*Requirement:* Copy the listing below from the line containing "The height and width of the screenshot is (1223, 980)." down to the line containing "Image resolution: width=800", keeping the requests unchanged. In the answers, shift every number up by 112, including both the coordinates and the stated resolution.
-- start Data extract --
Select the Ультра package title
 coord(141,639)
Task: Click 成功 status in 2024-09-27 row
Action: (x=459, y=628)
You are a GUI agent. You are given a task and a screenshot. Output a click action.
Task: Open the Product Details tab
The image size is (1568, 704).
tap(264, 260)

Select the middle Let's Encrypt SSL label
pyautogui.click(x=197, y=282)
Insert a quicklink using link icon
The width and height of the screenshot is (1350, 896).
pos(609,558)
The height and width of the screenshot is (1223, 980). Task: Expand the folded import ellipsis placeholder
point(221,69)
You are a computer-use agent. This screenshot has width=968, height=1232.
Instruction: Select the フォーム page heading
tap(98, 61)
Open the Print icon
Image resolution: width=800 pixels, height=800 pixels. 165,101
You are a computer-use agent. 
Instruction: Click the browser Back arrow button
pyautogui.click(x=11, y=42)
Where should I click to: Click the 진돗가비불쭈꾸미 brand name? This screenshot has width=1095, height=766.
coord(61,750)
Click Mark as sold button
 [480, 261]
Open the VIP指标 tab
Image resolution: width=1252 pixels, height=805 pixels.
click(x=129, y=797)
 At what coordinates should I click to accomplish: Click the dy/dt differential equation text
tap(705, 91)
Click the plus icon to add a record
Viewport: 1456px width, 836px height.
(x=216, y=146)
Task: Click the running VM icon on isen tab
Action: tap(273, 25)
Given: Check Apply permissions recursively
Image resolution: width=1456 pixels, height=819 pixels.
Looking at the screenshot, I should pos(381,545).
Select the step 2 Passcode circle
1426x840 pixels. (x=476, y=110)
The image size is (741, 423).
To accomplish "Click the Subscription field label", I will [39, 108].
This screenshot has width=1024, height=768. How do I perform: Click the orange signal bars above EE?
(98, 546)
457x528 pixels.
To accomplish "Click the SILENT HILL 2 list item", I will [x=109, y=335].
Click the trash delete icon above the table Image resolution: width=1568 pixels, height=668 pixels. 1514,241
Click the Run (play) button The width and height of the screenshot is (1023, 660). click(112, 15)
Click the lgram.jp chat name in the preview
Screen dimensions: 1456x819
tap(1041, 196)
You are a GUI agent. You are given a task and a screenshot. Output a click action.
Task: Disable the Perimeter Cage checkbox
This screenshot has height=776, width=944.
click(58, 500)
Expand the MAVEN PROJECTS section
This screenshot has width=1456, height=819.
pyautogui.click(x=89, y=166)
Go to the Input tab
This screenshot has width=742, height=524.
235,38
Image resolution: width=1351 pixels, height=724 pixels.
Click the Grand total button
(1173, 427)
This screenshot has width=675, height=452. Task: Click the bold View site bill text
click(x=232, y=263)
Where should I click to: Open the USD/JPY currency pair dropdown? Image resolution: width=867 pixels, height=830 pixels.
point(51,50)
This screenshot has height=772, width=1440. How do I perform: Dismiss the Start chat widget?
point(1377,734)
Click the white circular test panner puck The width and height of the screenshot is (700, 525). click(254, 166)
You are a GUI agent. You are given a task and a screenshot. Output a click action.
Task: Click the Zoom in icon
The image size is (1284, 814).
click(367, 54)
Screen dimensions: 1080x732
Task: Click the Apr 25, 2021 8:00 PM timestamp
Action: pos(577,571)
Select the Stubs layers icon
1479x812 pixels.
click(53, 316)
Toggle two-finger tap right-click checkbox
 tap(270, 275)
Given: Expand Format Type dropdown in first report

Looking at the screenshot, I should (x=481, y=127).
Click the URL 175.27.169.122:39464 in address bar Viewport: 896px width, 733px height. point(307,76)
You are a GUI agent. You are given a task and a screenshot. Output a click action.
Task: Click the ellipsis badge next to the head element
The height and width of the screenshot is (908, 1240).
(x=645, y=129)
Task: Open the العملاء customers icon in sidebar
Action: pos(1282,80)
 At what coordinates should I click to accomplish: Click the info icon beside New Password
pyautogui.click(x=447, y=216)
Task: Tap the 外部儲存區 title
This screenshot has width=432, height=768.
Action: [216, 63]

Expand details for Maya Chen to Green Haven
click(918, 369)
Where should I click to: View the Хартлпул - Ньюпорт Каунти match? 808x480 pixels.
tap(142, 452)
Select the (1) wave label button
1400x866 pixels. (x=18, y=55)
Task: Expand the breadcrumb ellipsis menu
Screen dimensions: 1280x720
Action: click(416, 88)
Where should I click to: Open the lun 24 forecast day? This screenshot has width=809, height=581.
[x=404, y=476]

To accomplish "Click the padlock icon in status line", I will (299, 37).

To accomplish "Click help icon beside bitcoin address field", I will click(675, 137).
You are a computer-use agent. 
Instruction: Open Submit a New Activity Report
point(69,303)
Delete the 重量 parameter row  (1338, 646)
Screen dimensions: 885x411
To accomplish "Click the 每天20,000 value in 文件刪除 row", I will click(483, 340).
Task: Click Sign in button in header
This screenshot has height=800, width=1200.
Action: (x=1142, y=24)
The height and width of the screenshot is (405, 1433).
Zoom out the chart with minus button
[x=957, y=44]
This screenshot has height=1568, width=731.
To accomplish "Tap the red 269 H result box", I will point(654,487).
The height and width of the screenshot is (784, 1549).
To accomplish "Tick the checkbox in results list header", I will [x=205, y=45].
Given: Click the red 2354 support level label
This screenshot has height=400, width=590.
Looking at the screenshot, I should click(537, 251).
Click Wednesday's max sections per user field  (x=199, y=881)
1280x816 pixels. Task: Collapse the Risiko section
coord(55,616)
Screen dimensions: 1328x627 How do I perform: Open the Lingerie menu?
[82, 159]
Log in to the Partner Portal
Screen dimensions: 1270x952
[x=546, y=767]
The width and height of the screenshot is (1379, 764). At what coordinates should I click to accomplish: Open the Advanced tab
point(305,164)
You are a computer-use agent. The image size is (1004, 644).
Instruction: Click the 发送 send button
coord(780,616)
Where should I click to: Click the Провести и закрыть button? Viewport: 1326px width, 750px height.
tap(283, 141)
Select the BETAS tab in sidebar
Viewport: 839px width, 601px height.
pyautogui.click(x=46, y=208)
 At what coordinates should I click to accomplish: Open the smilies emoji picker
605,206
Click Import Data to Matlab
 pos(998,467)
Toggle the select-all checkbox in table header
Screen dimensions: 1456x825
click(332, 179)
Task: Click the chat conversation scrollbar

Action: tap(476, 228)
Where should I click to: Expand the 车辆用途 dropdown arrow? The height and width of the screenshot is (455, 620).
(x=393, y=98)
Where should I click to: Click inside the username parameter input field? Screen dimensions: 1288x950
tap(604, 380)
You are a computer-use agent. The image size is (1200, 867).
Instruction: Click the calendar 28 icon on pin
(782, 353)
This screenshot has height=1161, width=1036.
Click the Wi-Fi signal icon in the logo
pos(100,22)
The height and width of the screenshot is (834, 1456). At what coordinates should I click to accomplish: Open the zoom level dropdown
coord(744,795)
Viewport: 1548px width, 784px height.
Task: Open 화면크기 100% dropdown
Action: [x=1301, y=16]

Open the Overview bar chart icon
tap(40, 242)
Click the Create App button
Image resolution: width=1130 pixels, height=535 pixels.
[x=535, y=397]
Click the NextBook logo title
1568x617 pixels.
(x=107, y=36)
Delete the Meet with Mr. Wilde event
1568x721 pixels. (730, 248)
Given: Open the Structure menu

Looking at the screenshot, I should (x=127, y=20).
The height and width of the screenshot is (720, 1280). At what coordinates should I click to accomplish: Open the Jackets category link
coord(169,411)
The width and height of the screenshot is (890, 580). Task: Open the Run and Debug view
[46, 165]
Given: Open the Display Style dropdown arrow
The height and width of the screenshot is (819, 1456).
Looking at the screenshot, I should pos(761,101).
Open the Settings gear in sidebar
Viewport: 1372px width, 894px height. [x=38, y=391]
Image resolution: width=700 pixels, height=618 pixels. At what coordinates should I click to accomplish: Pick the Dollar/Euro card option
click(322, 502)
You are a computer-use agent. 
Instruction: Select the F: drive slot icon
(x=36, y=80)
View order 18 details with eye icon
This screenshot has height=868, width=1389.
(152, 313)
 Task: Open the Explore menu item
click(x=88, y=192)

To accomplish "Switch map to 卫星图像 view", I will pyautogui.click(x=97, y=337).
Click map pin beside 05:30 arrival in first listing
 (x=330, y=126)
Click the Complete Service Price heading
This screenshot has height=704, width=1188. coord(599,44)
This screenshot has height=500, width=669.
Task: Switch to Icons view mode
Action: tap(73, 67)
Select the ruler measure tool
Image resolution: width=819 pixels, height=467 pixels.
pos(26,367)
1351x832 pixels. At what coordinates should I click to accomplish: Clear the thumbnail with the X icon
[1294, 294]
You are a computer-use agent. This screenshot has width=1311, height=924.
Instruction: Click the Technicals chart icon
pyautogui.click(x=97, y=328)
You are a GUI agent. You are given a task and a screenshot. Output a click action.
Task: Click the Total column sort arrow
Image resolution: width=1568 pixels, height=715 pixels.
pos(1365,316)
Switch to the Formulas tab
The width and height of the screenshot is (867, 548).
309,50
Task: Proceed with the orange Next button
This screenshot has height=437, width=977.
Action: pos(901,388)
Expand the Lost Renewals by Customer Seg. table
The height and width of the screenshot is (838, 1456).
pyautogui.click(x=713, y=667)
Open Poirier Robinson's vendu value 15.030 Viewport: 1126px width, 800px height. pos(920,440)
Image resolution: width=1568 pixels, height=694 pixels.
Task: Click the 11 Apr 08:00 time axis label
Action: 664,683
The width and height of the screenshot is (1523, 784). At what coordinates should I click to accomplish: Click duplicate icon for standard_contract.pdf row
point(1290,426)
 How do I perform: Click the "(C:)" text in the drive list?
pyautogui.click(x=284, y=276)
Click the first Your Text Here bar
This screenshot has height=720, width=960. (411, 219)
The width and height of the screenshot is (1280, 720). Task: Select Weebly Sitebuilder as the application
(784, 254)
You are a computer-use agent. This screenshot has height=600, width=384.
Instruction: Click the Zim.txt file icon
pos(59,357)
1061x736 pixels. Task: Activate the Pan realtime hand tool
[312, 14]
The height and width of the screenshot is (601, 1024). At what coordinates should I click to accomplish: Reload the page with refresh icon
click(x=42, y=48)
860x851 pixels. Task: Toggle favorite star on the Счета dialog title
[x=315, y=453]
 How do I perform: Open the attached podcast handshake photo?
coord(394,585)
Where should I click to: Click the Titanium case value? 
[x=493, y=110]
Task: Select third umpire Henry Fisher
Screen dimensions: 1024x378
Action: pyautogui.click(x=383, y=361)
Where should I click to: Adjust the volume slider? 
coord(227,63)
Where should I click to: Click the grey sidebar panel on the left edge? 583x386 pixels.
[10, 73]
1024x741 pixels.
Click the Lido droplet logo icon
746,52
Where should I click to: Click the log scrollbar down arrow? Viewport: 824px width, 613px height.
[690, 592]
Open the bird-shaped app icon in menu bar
-- end Data extract --
*Full solution:*
The height and width of the screenshot is (1223, 980). Task: Expand the folded import ellipsis placeholder
point(333,181)
You are a computer-use agent. This screenshot has width=968, height=1232.
Instruction: Select the フォーム page heading
tap(210, 173)
Open the Print icon
Image resolution: width=912 pixels, height=912 pixels. 277,213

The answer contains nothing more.